§ **PASSAGE**:
──────
Still thinking about last night
I’ve been sitting with last night more than I expected to…
After the scale and pace of HARPA in Westminster, coming back to Dorset and spending the evening at Women in Tech Dorset felt very different.
We hosted the event at Holidaymaker, and I want to start with gratitude to my friend (and colleague) Vicky, who stayed after work to help host, supported everyone in the room, and brought so much care to the evening. Watching someone you work with feel genuinely energised, says something about the culture you’re trying to build, and the people you build it with... community.
And to Sharon...
What Women in Tech Dorset has become is extraordinary. Not just events, a movement... a community built with thought, care and intention. It is for women, yes, but it is also for allies. People who want to listen, learn, support and change things. It is open and inclusive, and it is built on care rather than exclusion.
What I admire most is Sharon’s mission. To build something so strong, so embedded, that one day it is no longer necessary. She's generous, brave and passionate.
Thank you too to Katrina and Marianne for talks that were thoughtful, challenging and honest.

Katrina started the sessions with an amazing talk about open source technology and culture. You should check her out she's amazing...
Leading expert in open source culture. Named by Computer Weekly as a Most Influential Women in UK Tech, and by OpenUK as a Top 100 Influencer of Open Technology in the UK. Ex Citi, ex Red Hat... and based in the South West! Incredible.

I work with very clever techies, and there are times when my brain just goes to static... that didn’t happen once.. it was accessible without being simplistic. She's also really lovely and generous with her time and i really enjoyed our conversations afterwards. Really hope to have some more in the not so distant future!
What stayed with me was her framing of culture. Not as something owned by senior leadership or fixed through policy alone, but as something shaped by all of us, every day...
The way we speak. What we tolerate. What we challenge. What we let slide because it feels awkward or inconvenient.
Which is topical as i just bought this book after another instagram doom scroll that just enraged me... The Bystander Effect: The Psychology of Courage and How to be Brave by Catherine Sanderson. Can't wait to read it!

Sharon then asked a question: What are you personally going to do to improve culture in your workplace next week?
──────
§ **PROVIDED RECORDS**:
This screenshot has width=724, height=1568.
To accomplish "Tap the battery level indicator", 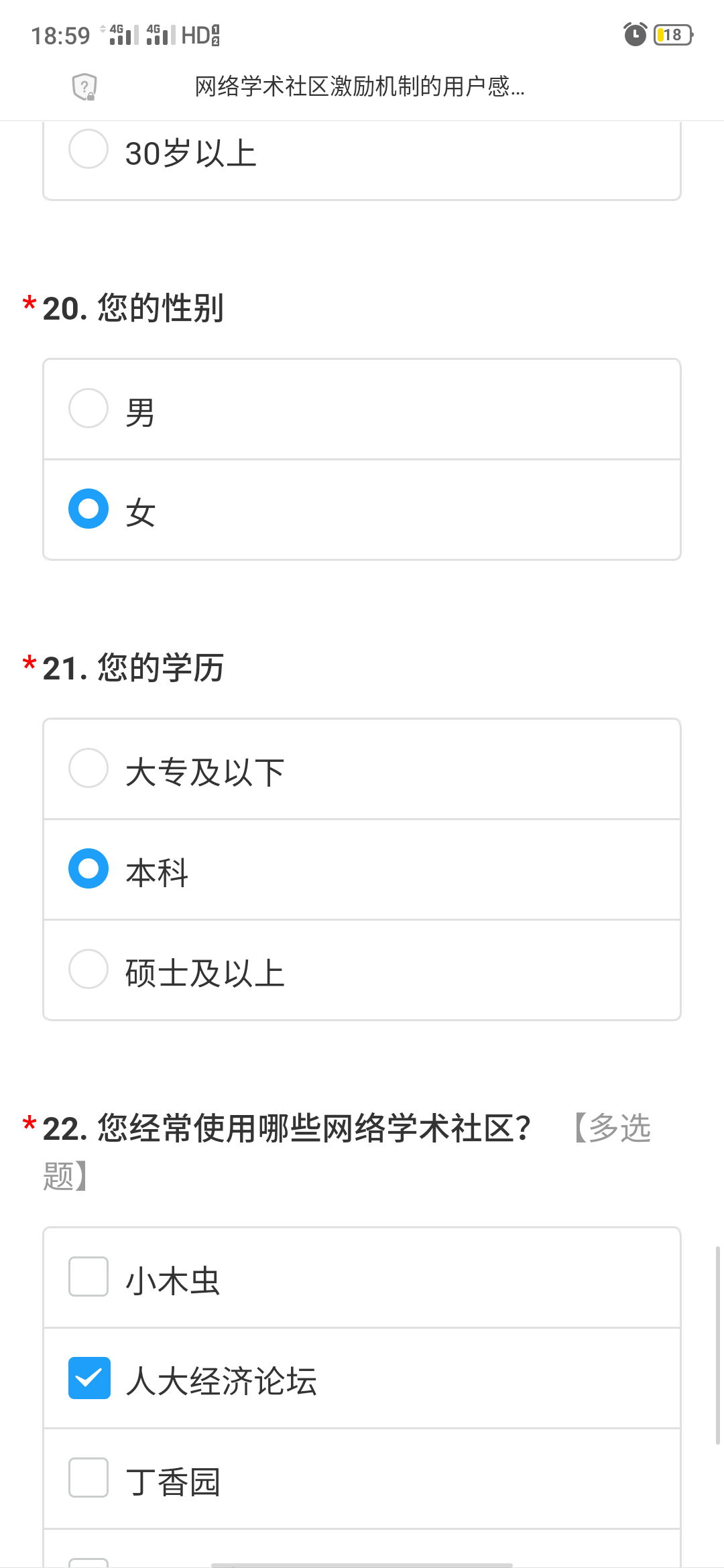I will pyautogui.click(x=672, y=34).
──────
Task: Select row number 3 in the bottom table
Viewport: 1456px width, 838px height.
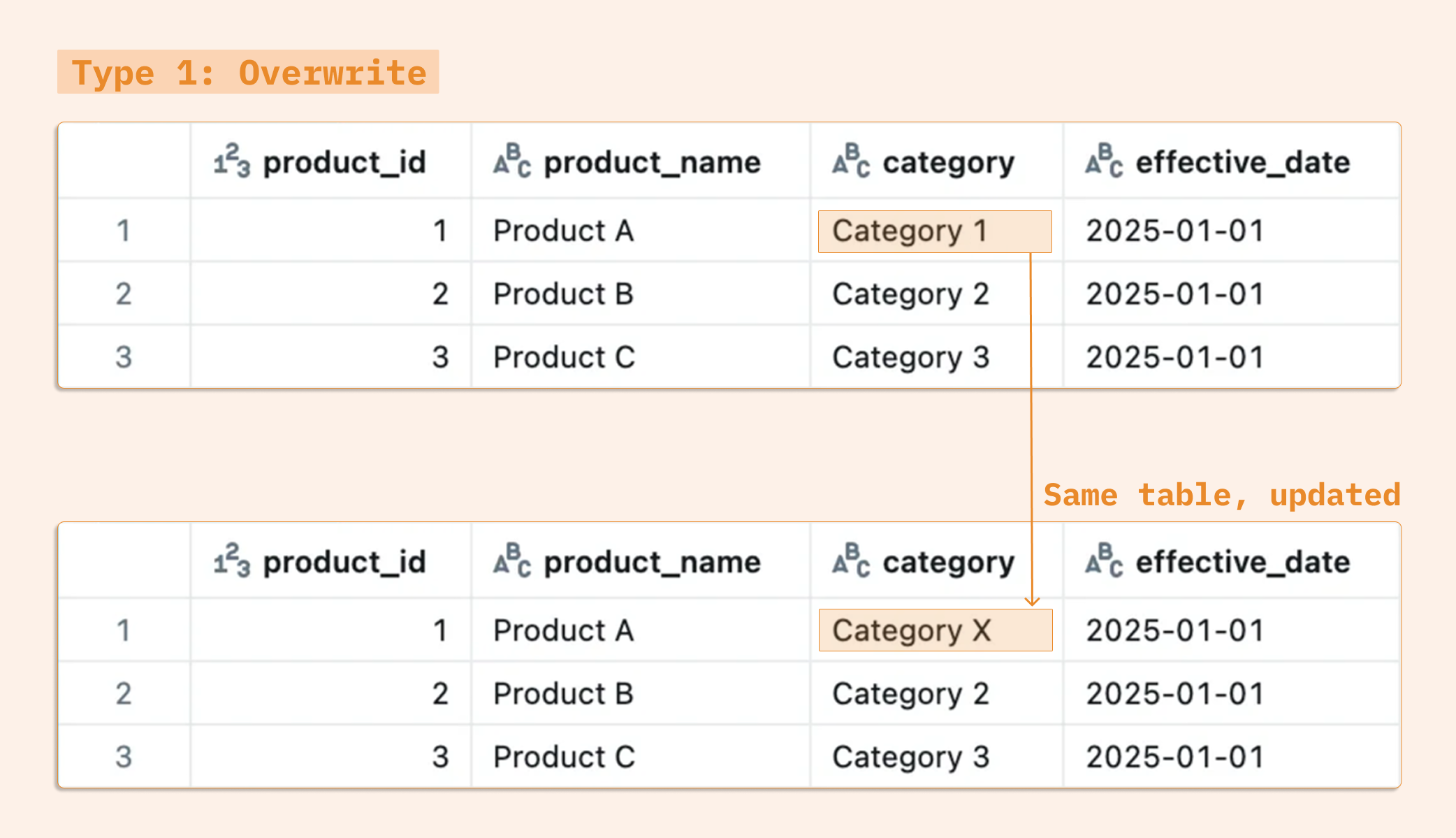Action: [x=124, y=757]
──────
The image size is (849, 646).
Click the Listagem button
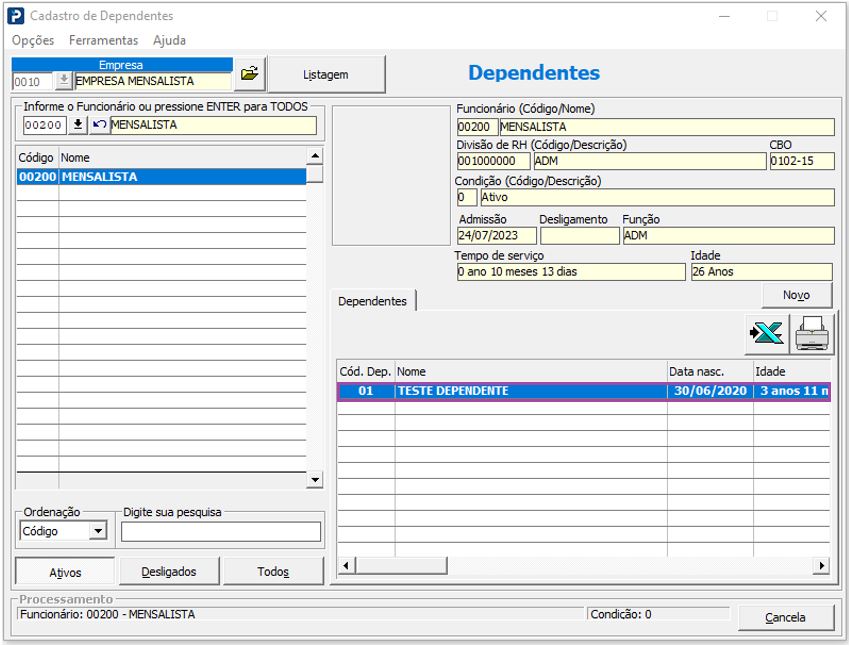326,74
──────
§ **ACTIVITIES**:
[1] Translate this sentence from the Women in Tech Dorset post into Spanish: "Katrina started the sessions with an amazing talk about open source technology and culture."
[2] Answer these questions from the Women in Tech Dorset post:
(a) Where was the event hosted?
(b) Which publication named Katrina one of the Most Influential Women in UK Tech?
(c) Who wrote the book *The Bystander Effect*?
[3] Write the next part of the Women in Tech Dorset post, picking up right after Sharon's question.
The records were taken from a different source.

§ **ANSWERS BY TASK**:
[1] Katrina abrió las sesiones con una charla increíble sobre la tecnología y la cultura de código abierto.

[2]
(a) Holidaymaker
(b) Computer Weekly
(c) Catherine Sanderson

[3]
I thought I knew my answer, but it changed as the evening went on. As I thought about arriving home from meeting and joyfully speaking to many wonderful people at the Conference, to the jolt of Dorset calm and the passion of teh event...
Since my late ADHD diagnosis, I’ve found myself using it almost like a small shield, a way of excusing myself in advance, apologising... again.
I’ve masked for so long that being “a lot” still feels like something I need to explain, justify or apologise for. I joke and laugh, but what i mean is am I ok now, am i accepted? You know what, I was and I am - even if some think I'm weird (I AM weird).
It's... a lot.
There’s a mix of relief and grief that comes with a diagnosis...
Relief, because so much suddenly makes sense.
Grief, because you look back at years of thinking you were failing, or too much, or not quite right, when actually you just needed different things. A different environment, a different pace... understanding.
Like my friend Dave said at dinner over the last few days, we all carry a collective sadness... (apologies if i'm paraphrasing here Dave), but I guess just that fact alone should make us more kind.
It helps when you are in a safe environment... which is so vital as we all have our own shit going on - our own stories...
In the vein of being brave, I will share a little of mine with you.

In January 2018 we were one of the many families who go through the loss of a child. Our first child, Jack. As he was born over the (at the time) threshold of 24 weeks, he could be registered as a birth, it also meant that I was still entitled to "maternity leave" - see a problem here?!
Returning to work during that period was difficult, and expectations shifted at a time when I was grieving and depleted. I kept going, worked harder, carried more responsibility than my role and salary reflected, and then COVID arrived, bringing fear, pressure and a level of anxiety that became constant.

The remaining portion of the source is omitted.